Posttraumatic stress disorder (PTSD)
1 month after an event like physical or sexual violence, a natural disaster, accident, injury, or death, you may have unwanted memories, thoughts or nightmares, anger or irritability, feel on edge, guilt, shame, fear, or numbness, avoid reminders, or have negative thoughts about yourself or others.
Acute stress disorder
Following the same kinds of events that can lead to PTSD, similar symptoms develop lasting between 3 days to 1 month.
Disinhibited social engagement disorder (DSED)
Often resulting from severe early traumatic experiences such as neglect or abuse, kids can become very comfortable separating from their caregivers, overly affectionate or unafraid and wander off with unfamiliar people.
Reactive attachment disorder (RAD)
Often starting before 5 years old, after chronically unmet emotional needs or frequent changes in caregivers, kids can have difficulty forming secure attachments, and become irritable, sad, fearful, and withdrawn, rarely seeking comfort or not responding to comfort when distressed.

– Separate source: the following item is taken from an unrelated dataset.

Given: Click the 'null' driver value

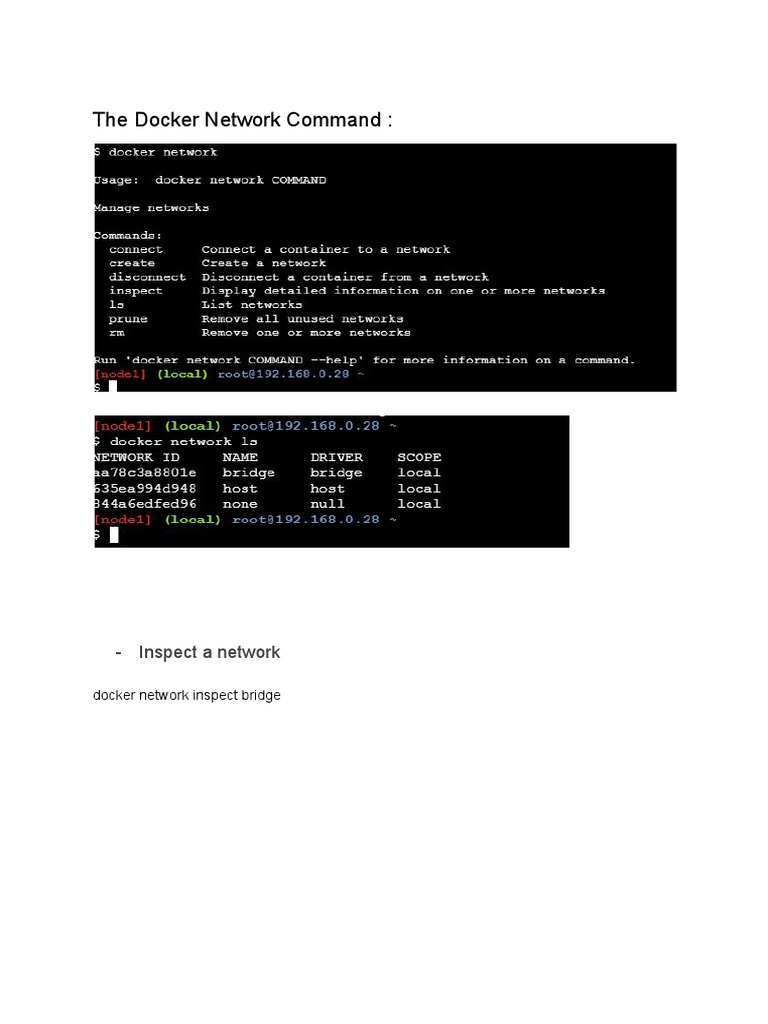Looking at the screenshot, I should (327, 504).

Severe emotional or behavioural changes can occur in adults or kids following a major change, loss, or transition, like divorce, job loss or death.

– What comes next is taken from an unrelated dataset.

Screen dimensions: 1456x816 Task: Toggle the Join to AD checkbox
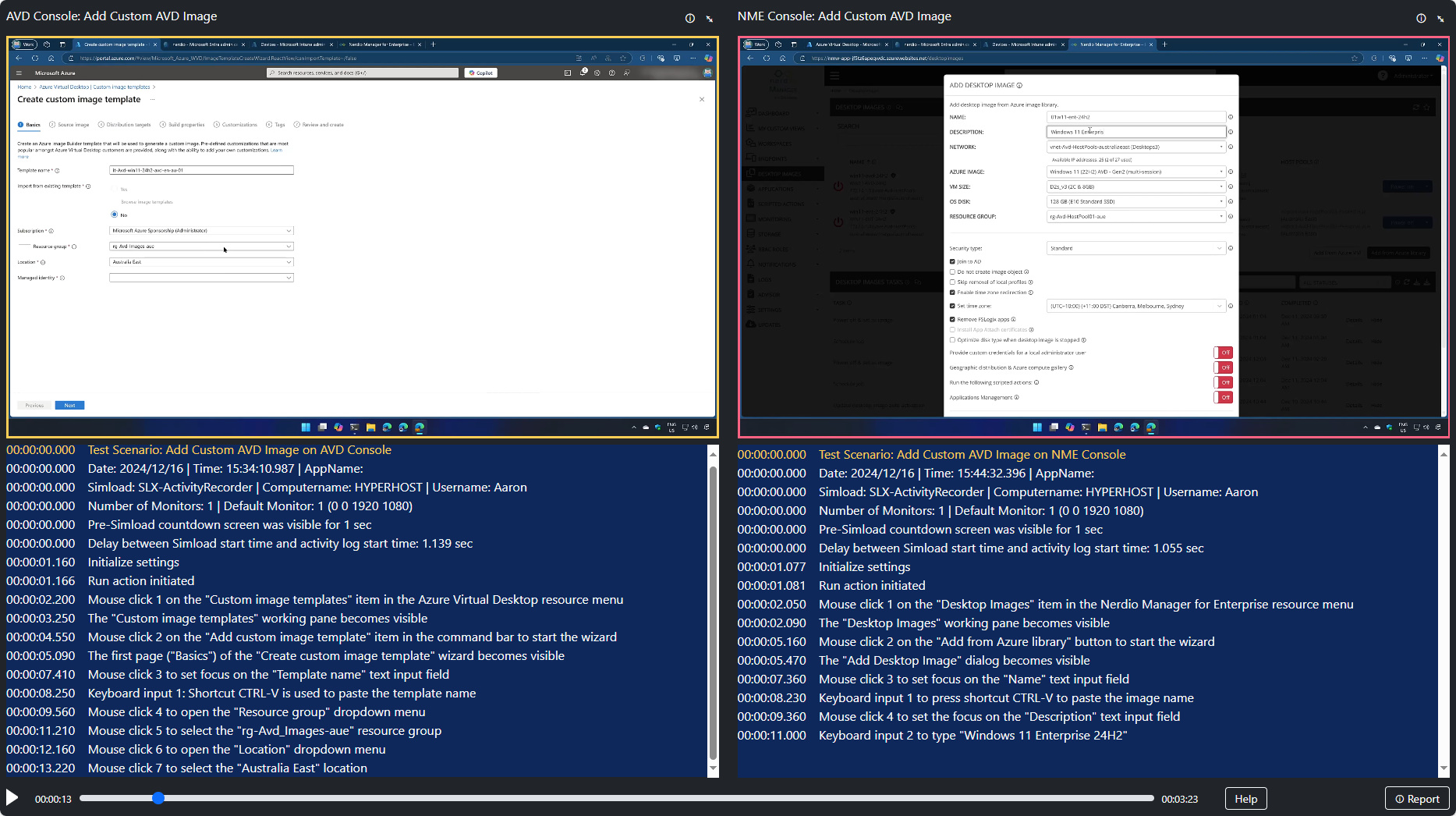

Prolonged grief disorder (complicated/traumatic grief)
Grief, such as feeling like you lost a part of yourself, disbelief, avoidance of reminders, intense emotional pain, or severe loneliness, following the death of a loved one that lasts more than 1 year in adults, or 6 months in kids.

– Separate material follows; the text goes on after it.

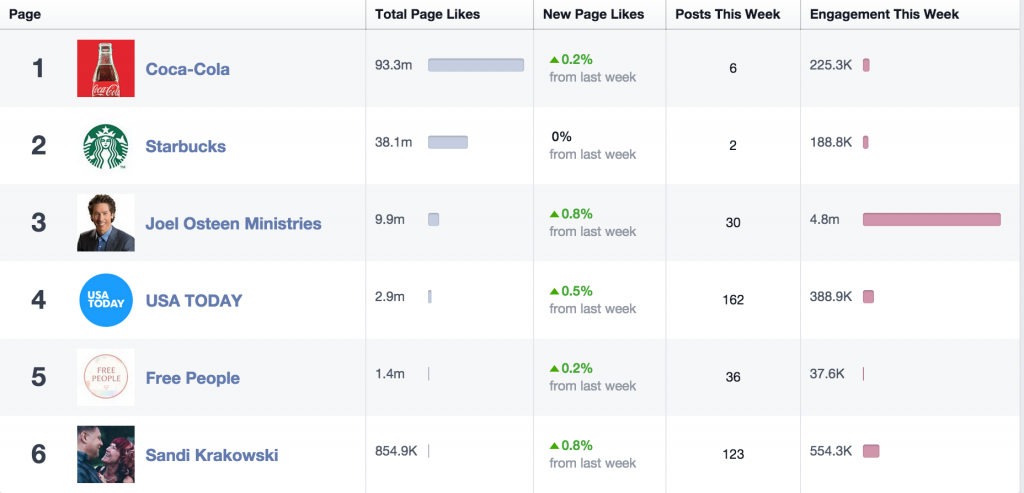
Task: Open the Free People page link
Action: (192, 378)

Trauma is not just an event that took place sometime in the past; it is also the imprint left by that experience on mind, brain, and body.
- Bessel van der Kolk
Adult Trauma Assessment
Do you wonder if you're living with an undiagnosed trauma or stress related disorder? A mental health assessment can help you clarify and contextualize your experiences and get you started on the right track toward a healthier, happier life.
Counselling is proven effective for helping adults, kids, teens, and relationships affected by trauma or stress related disorders. Gain insight, develop adaptive coping strategies, and cultivate a more fulfilling life for yourself and your loved ones.
PTSD is not a sign of weakness, it is a sign of having tried to survive something that should have never happened.